Linsui Deng ¹ Yanlin Tang ² JUN CHEN ^3* Xianyang Zhang ^4,5*

• ¹ The Chinese University of Hong Kong, Shenzhen, Shenzhen, China
• ² School of Statistics, East China Normal University, Shanghai, China
• ³ Department of Quantitative Health Sciences, Mayo Clinic, Rochester, United States
• ⁴ Department of Statistics, College of Science, Texas A&M University College Station, College Station, Texas, United States
• ⁵ Department of Statistics, Texas A&M University, College Station, United States

Sparse canonical correlation analysis (sCCA) has been a useful approach for integrating different high-dimensional datasets by finding a subset of correlated features that explain the most correlation in the data.

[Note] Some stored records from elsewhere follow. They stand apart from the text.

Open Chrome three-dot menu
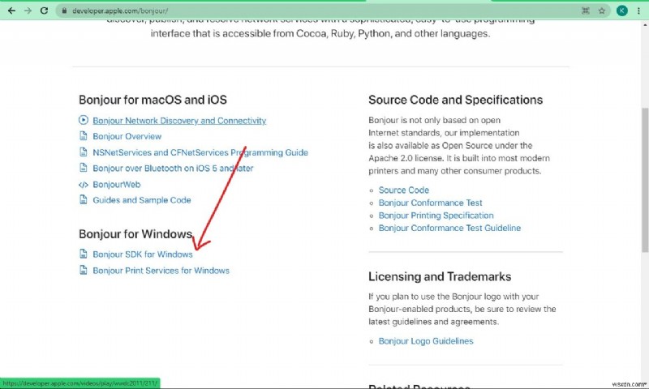Image resolution: width=649 pixels, height=389 pixels. coord(638,11)
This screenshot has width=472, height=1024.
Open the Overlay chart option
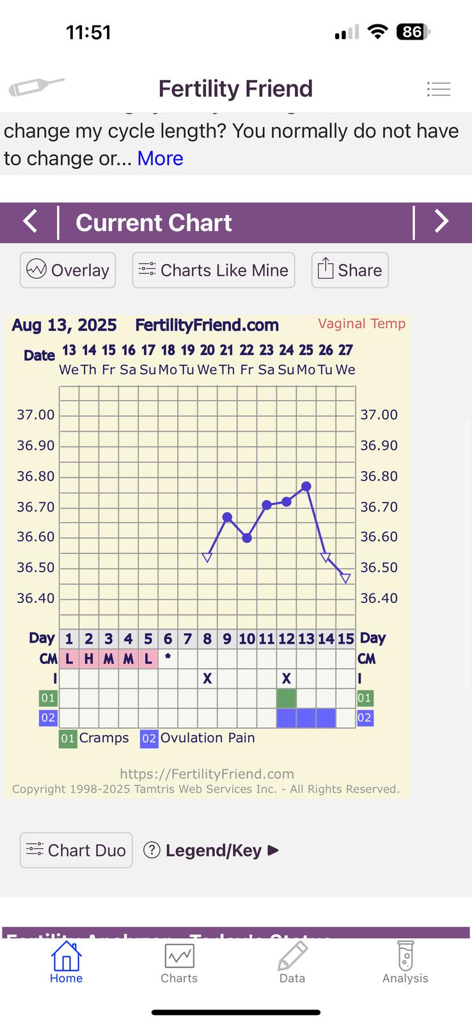click(x=68, y=270)
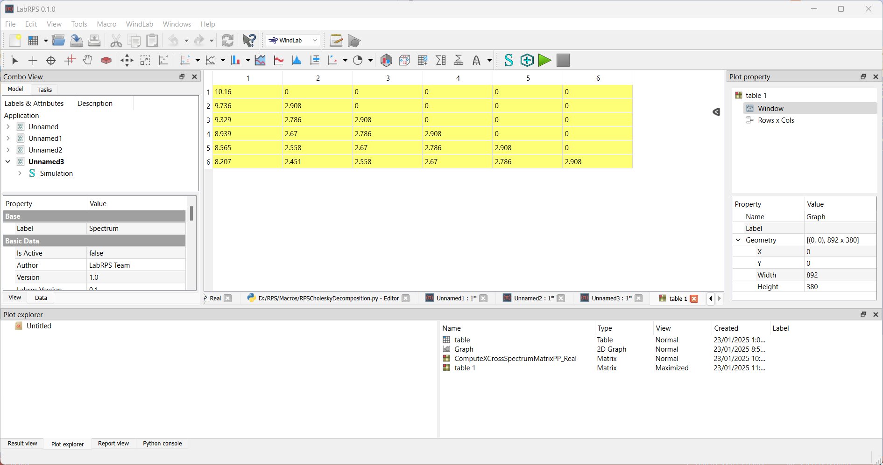Open the WindLab menu
This screenshot has width=883, height=465.
139,24
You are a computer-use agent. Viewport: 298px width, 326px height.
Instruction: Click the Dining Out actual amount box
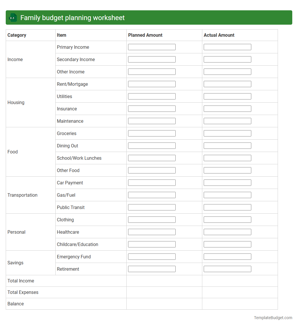click(x=227, y=145)
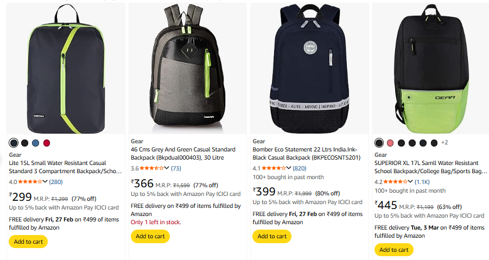Add the ₹366 grey and green backpack to cart
The image size is (489, 260).
[150, 236]
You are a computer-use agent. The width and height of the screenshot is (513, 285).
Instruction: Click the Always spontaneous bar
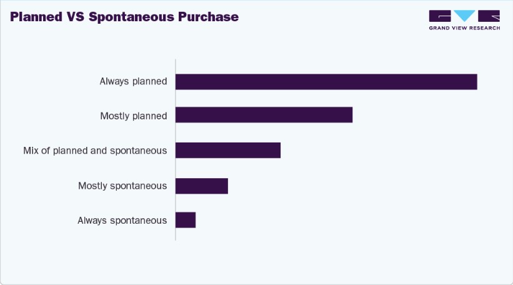[x=186, y=220]
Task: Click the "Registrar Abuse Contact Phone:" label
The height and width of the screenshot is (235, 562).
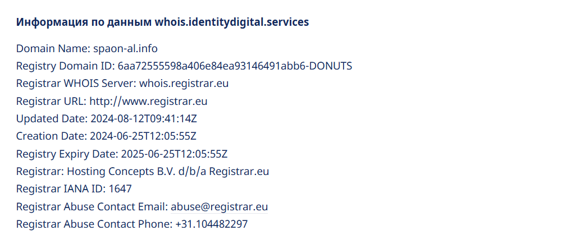Action: point(94,224)
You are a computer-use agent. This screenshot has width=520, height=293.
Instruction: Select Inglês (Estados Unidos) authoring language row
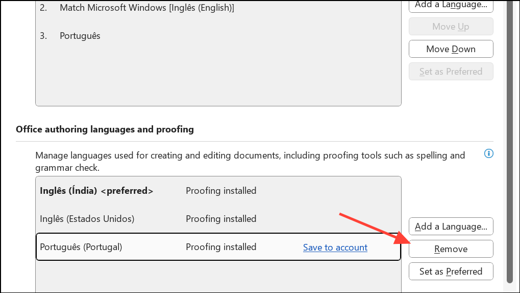pyautogui.click(x=218, y=219)
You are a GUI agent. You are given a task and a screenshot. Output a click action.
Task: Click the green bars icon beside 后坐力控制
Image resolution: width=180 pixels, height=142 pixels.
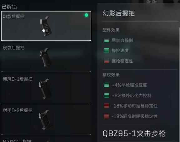tap(107, 40)
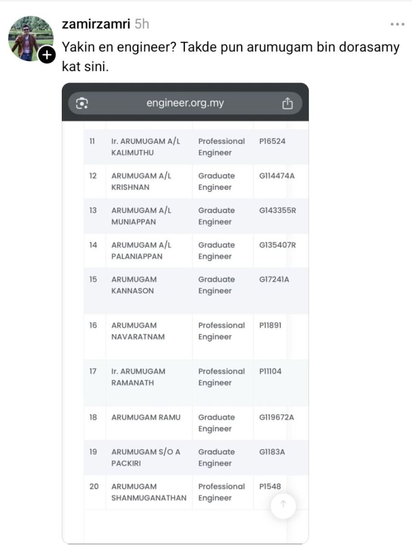Select Ir. ARUMUGAM A/L KALIMUTHU entry
The image size is (412, 545).
pyautogui.click(x=145, y=147)
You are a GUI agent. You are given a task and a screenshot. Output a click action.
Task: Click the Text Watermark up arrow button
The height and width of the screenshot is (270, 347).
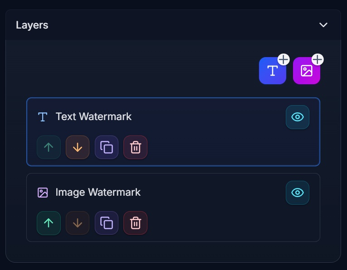[49, 147]
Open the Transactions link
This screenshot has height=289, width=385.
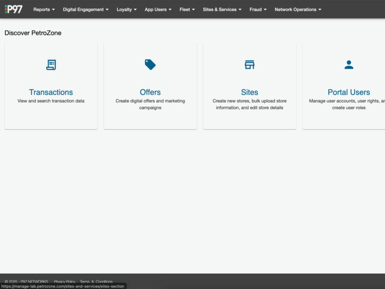51,92
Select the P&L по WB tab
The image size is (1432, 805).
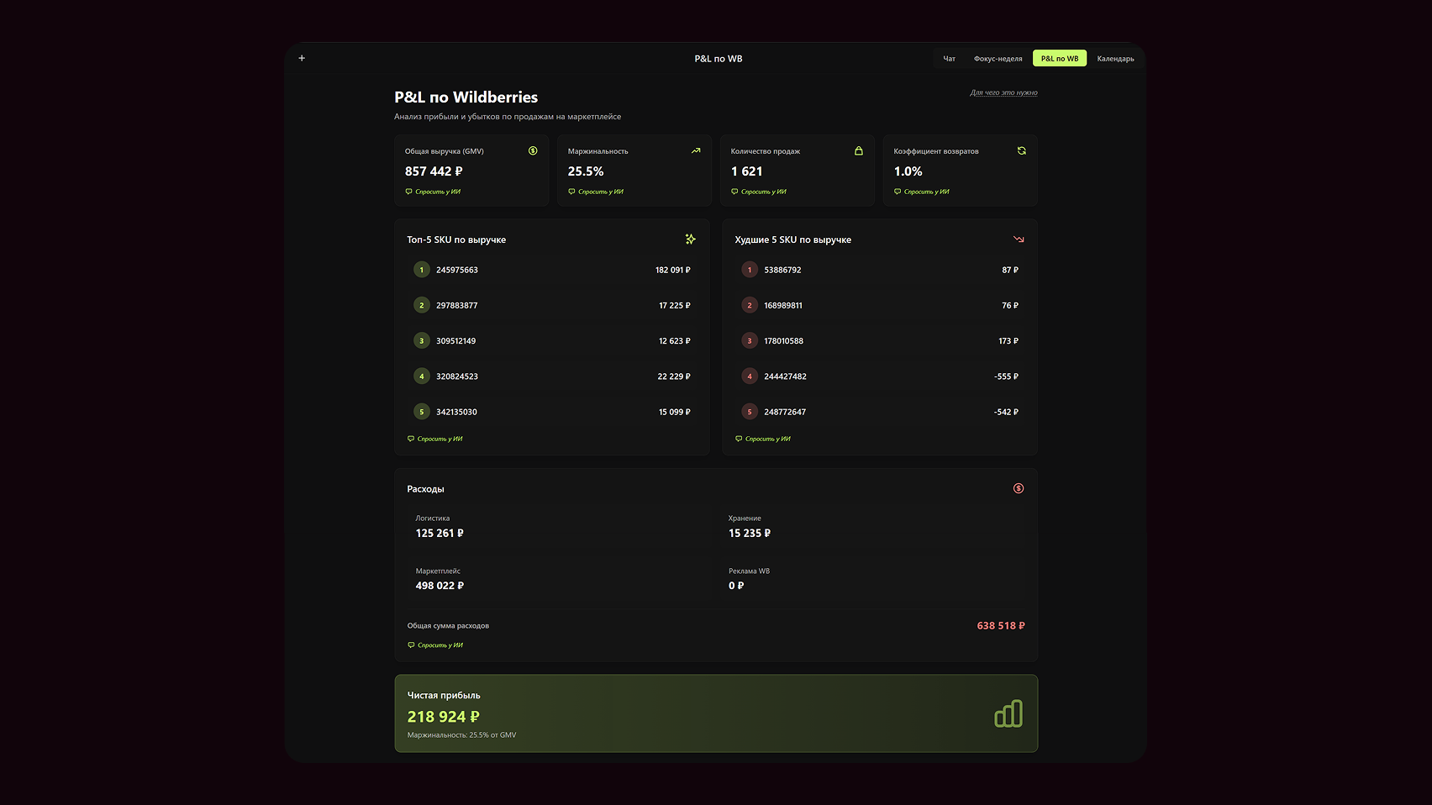tap(1059, 59)
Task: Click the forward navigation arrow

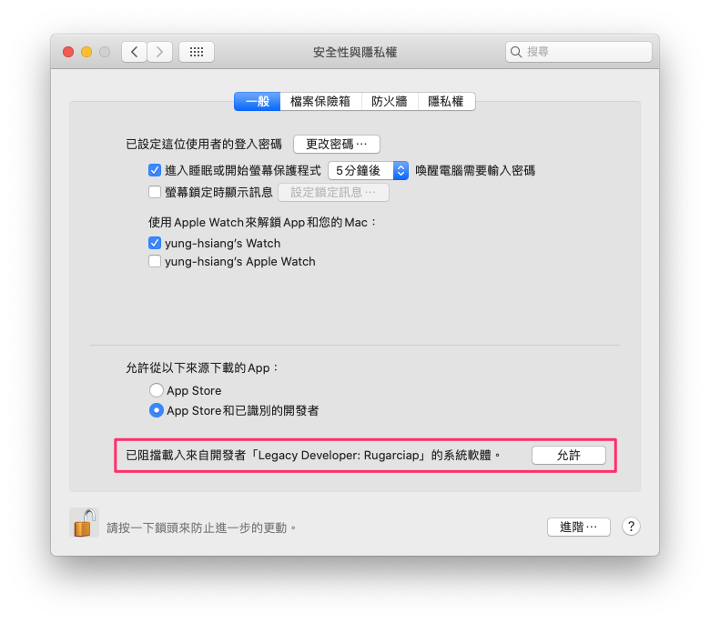Action: pos(159,52)
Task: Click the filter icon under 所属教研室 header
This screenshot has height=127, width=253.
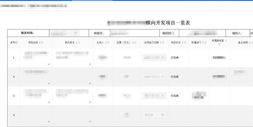Action: [x=219, y=45]
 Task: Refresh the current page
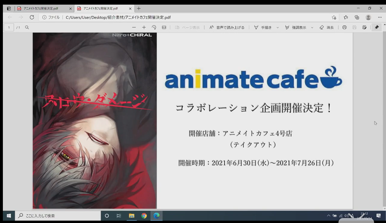click(x=32, y=17)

In the context of microbiome studies, investigators are always interested in knowing how the microbiome interacts with the host at different molecular levels such as genome, methylome, transcriptome, metabolome and proteome. sCCA provides a simple approach for exploiting the correlation structure among multiple omics data and finding a set of correlated omics features, which could contribute to understanding the host-microbiome interaction. However, existing sCCA methods do not address compositionality, and its application to microbiome data is thus not optimal. This paper proposes a new sCCA framework for integrating microbiome data with other high-dimensional omics data, accounting for the compositional nature of microbiome sequencing data. It also allows integrating prior structure information such as the grouping structure among bacterial taxa by imposing a "soft" constraint on the coefficients through varying penalization strength. As a result, the method provides significant improvement when the structure is informative while maintaining robustness against a misspecified structure.Through extensive simulation studies and real data analysis, we demonstrate the superiority of the proposed framework over the state-of-the-art approaches.